"If she's been for one she's been for a dozen for all I know. She was sent off to bathe."

"Well, she did bathe."

"Were you there? Did you see her?" he challenged me, now suspicious at every point.

"Yes. She bathed with Julia. I waited for them."

"You waited for Julia, you mean. Nipped in and out so as to be able to say she'd been and then dashed off with this fellow, I suppose. Look here, he appears to be a protégé of yours, but I want to know more about him before there's any more of this. What does he go about in that rig for? Why does he talk French like that?" (This last headed the list of his offences in Alec's eyes.) "There's something fishy about the whole thing. Jennie sees him sketching, evidently doesn't know any more than the man in the moon who he is, and goes up to him and speaks to him in French and he answers in English! Then he says he's a level-time man, but touched in the bellows. He's about as much touched in the bellows as I am!... Who is he? Did he really stay with you? How did you get to know him?"

"He did stay with me. He's perfectly straight. Don't make such a fuss."

"Well, I expect Jennie's as much to blame as he is. They generally are. If I've told Madge once ... anyway it's got to stop. Of course if he's a friend of yours that's another matter, but gadding about all over the place has got to stop. Is she back yet? I want to see her when she does come in."

And so on. I left him in his cage, angrily knocking out his pipe against the lattice.

The worst of it was that Alec was so very much righter than he knew. I had ventured to assure him that our young French-speaker was perfectly straight, and you know how far that was true. In the wider sense who was crookeder, whose life more devious? Not one straight step did his circumstances permit him to take. Why, the only satisfactory way he had been able to hit on to provide himself with money had been his fantastic idea of fighting Georges Carpentier, the simplest way he had found of crossing the Channel had been to swim it! Straight? Too straight altogether. The world is not accustomed to people so straight that they go straight plumb into the heart of things like that.... And, merely as straightness, how was he now to acquire even an ordinary identity? Had he been anybody, had he in the past once possessed an identity he was able to acknowledge, ways might have been found. He would then have had a starting point. He might have invested himself with a name and place in the world by means of the French equivalent of a deed poll. He might have got himself cited by name in a civil court, have snatched a social existence even out of the formalities of registration attendant on a State Lottery. But not one of these ways was open to him. Nothing short of an act of creation could establish him. Nothing comes out of nothing, nothing can be made out of nothing. Stronger even than that Tower of stone is this other invisible Tower in which we all live, each stone an ego, its mortar the whole complicated everyday nexus of the social fabric. All that he was able to do was to make assertion that he was Arnaud, and let us take it or leave it at that. How Alec would take it there was very little doubt.

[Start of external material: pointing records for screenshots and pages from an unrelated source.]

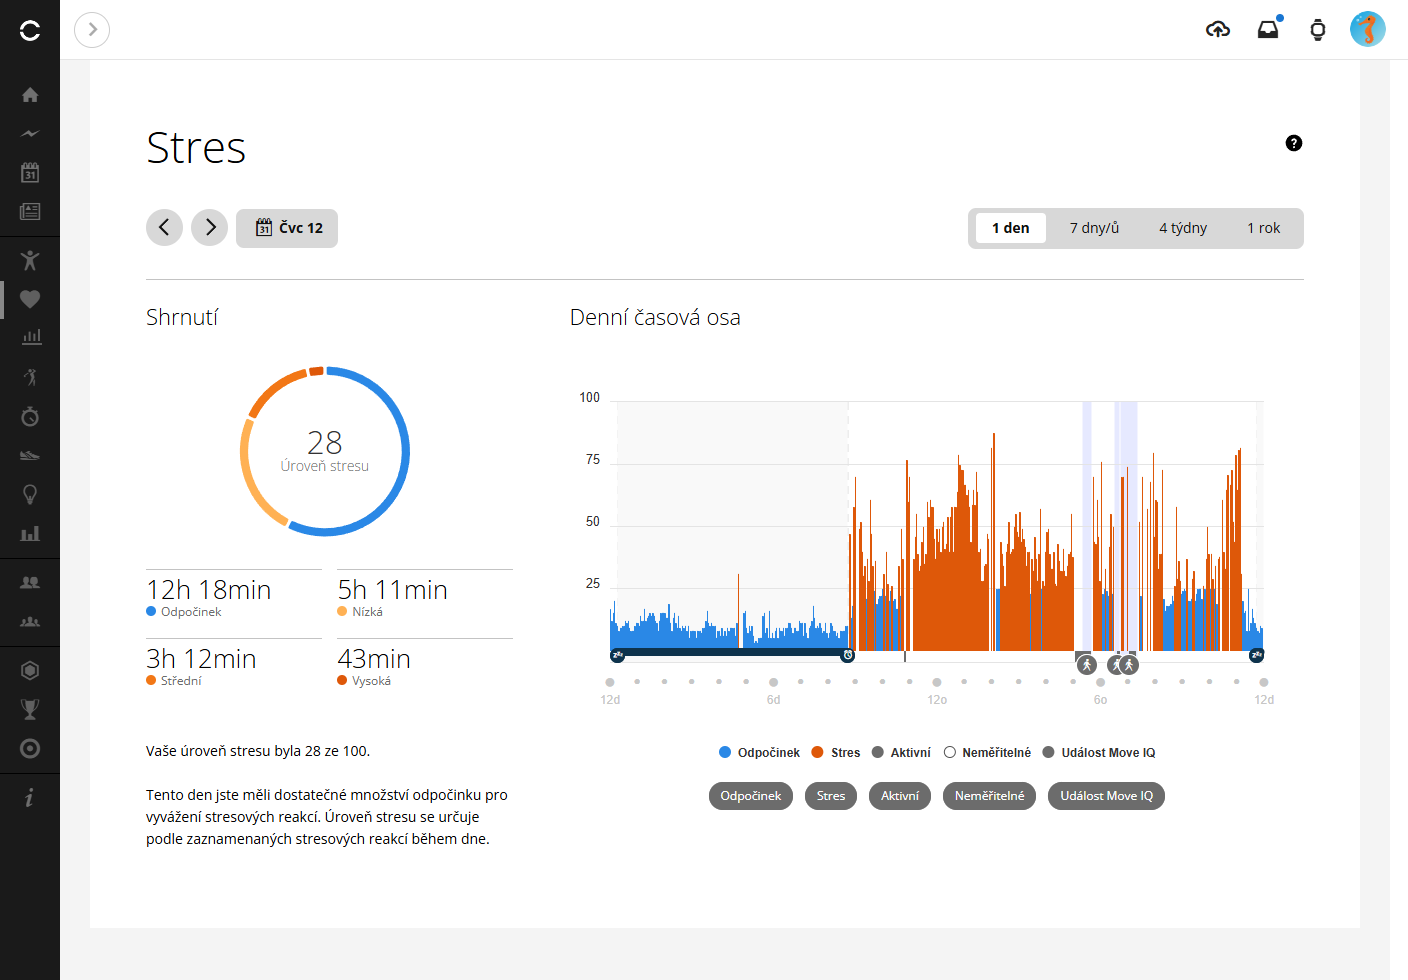The image size is (1408, 980).
Task: Expand the sidebar with arrow button
Action: 92,30
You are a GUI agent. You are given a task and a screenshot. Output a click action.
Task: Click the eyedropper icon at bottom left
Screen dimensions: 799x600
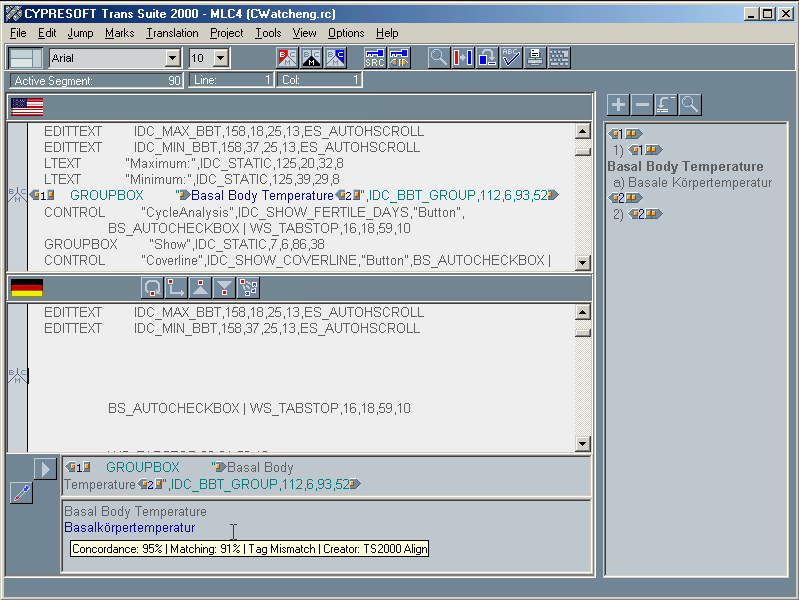pos(20,492)
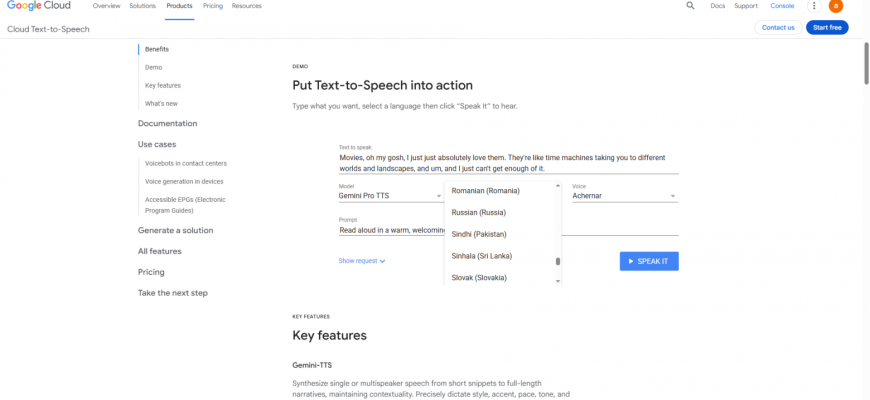Click the Text to speak input field
This screenshot has width=870, height=400.
coord(508,162)
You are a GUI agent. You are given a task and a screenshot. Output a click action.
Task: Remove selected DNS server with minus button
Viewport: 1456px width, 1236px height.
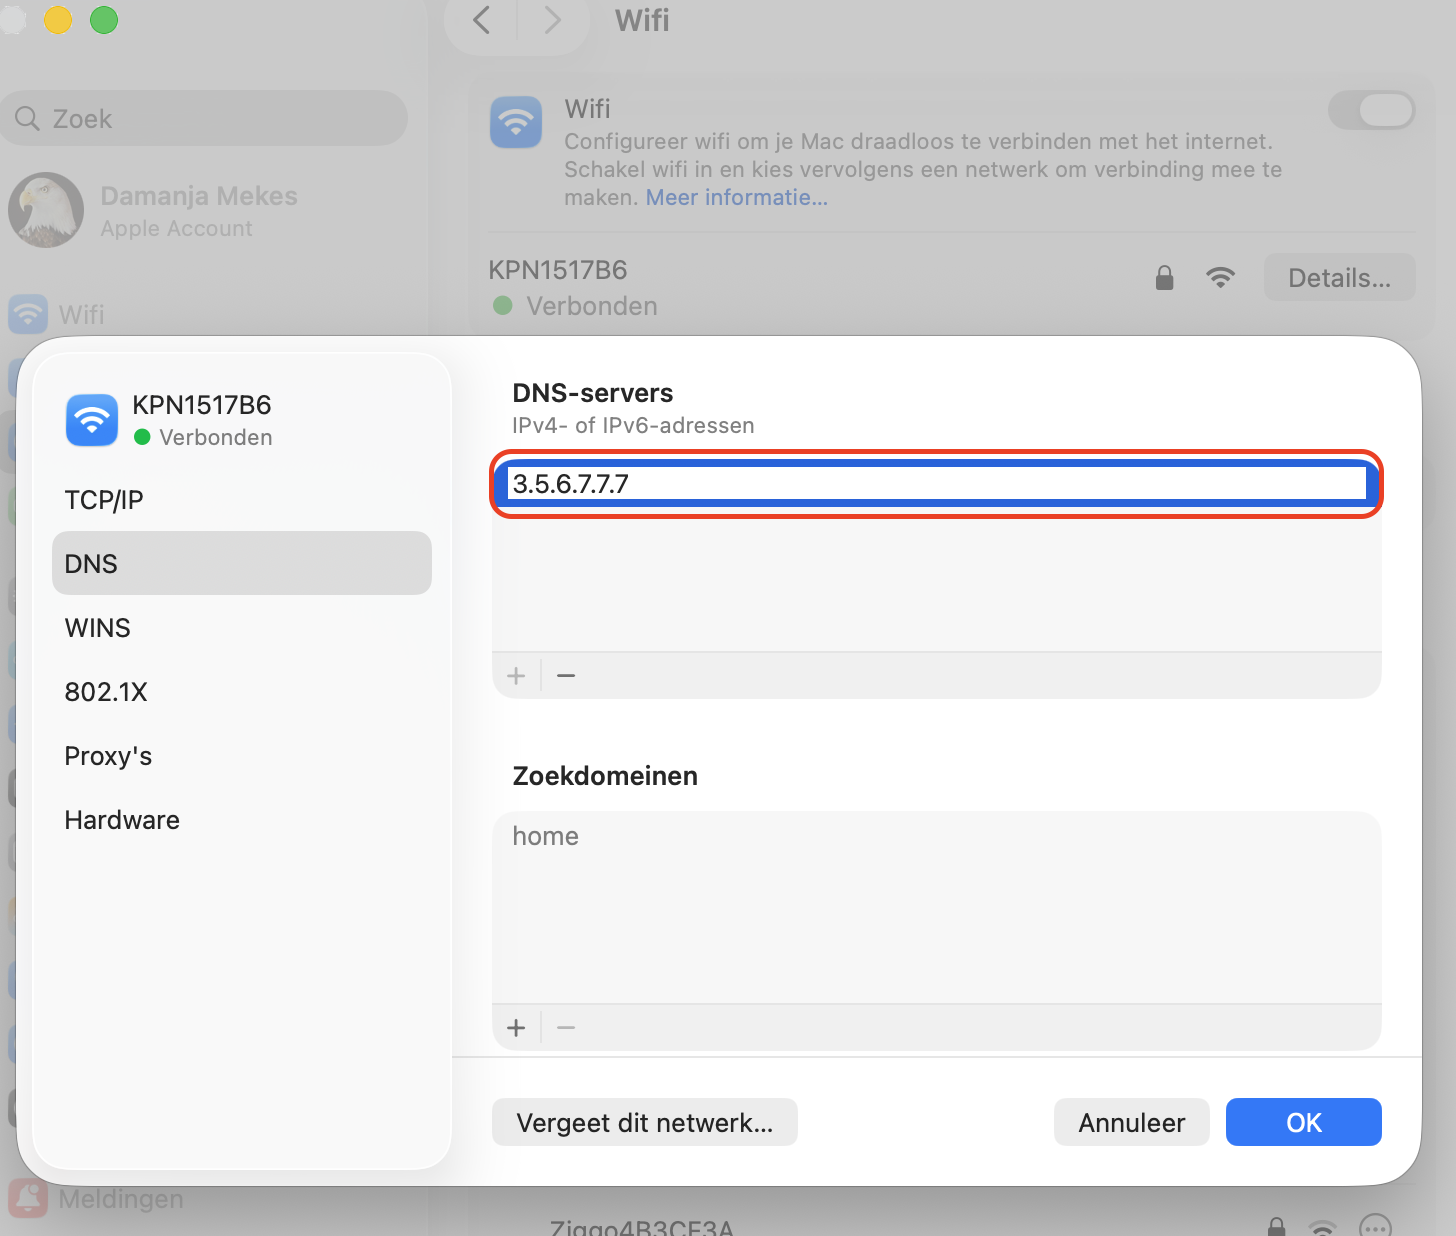(566, 675)
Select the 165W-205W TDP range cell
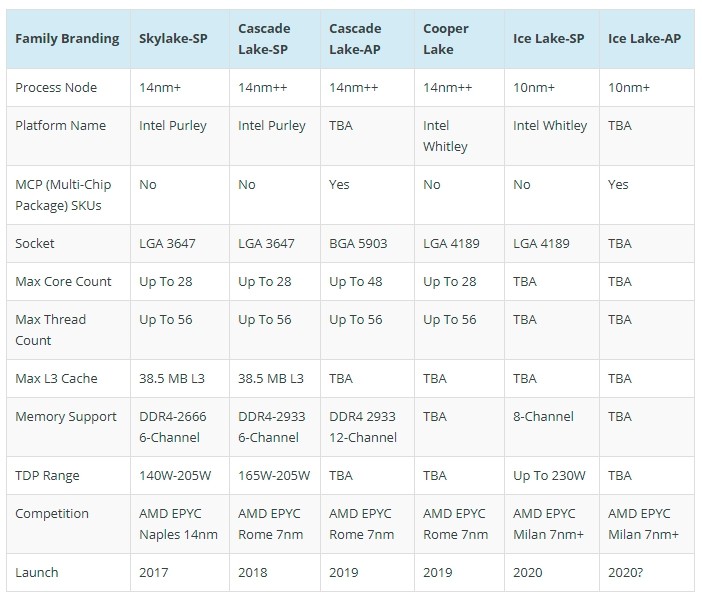The image size is (702, 596). tap(274, 476)
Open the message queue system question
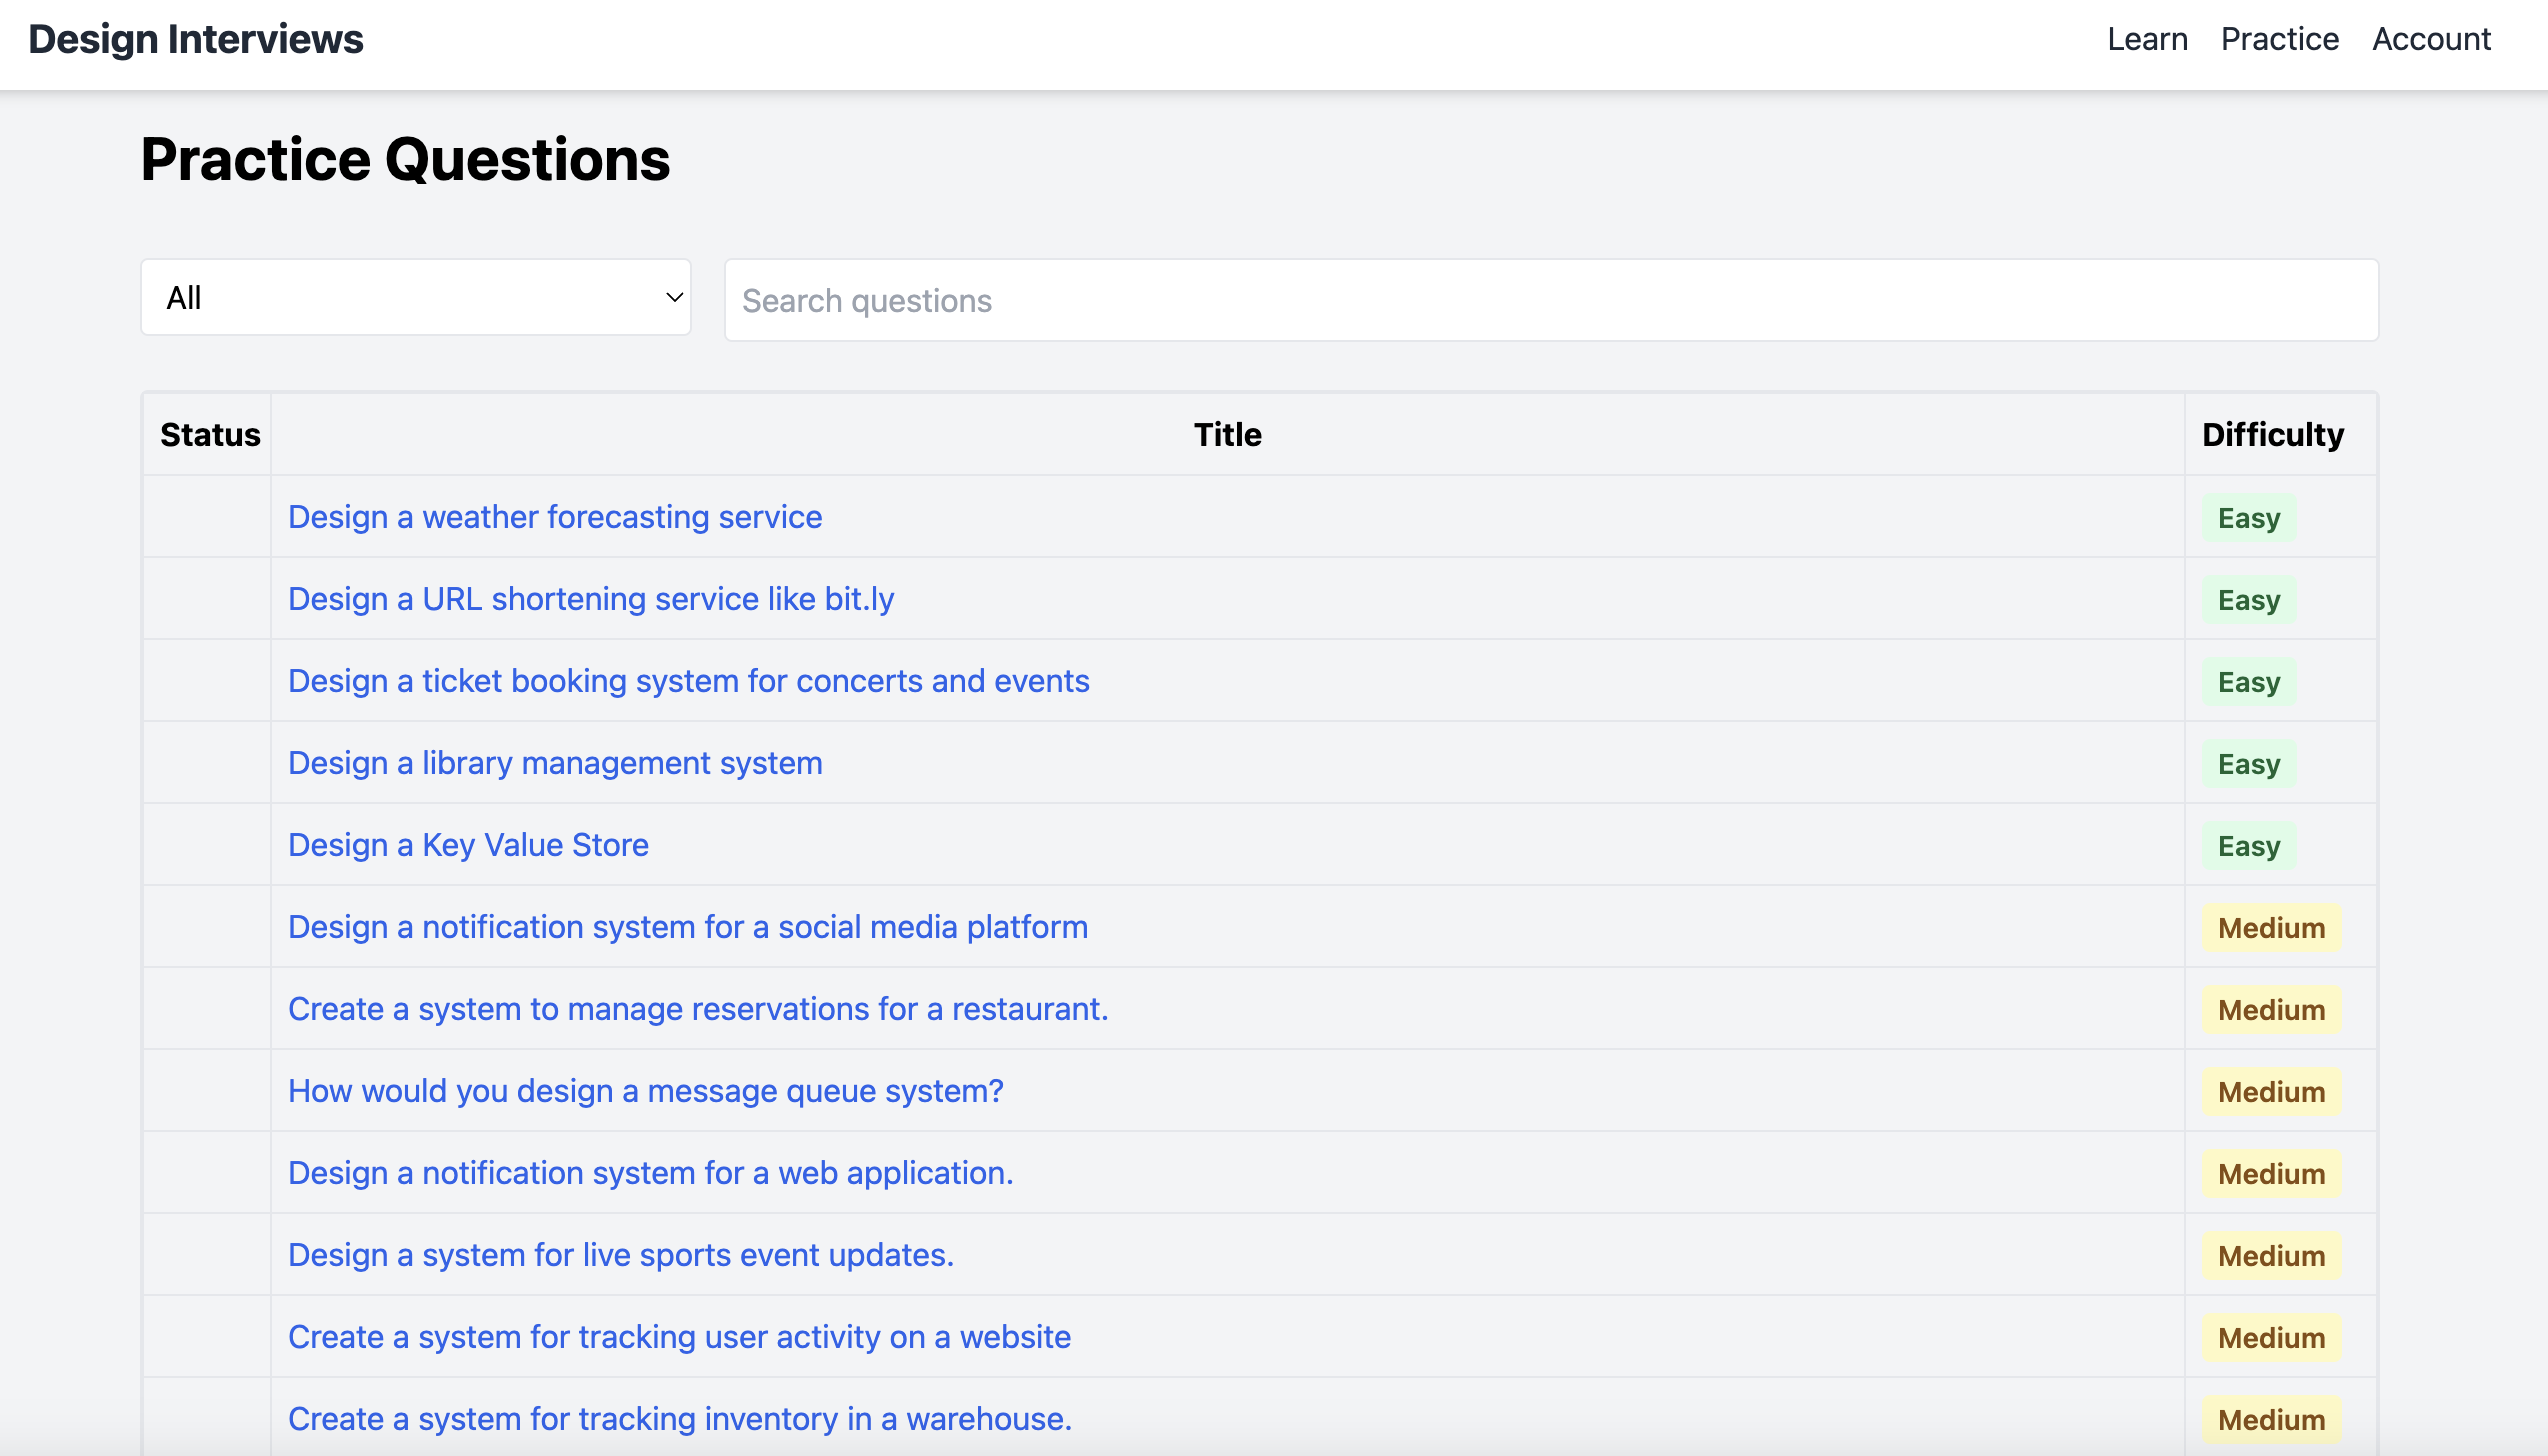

Nor was there much doubt in Madge's case either. She might talk family histories and hidden scandals till the cows came home, but, in the end, the Airds' would be the last household into which any suitor would penetrate without the strictest investigation. Derry might palm off his Somerset Trehernes upon us during a casual tea-hour, but Alec would now dive into the last pigeon-hole in Somerset House but he would know exactly who it was who aspired to become his son-in-law.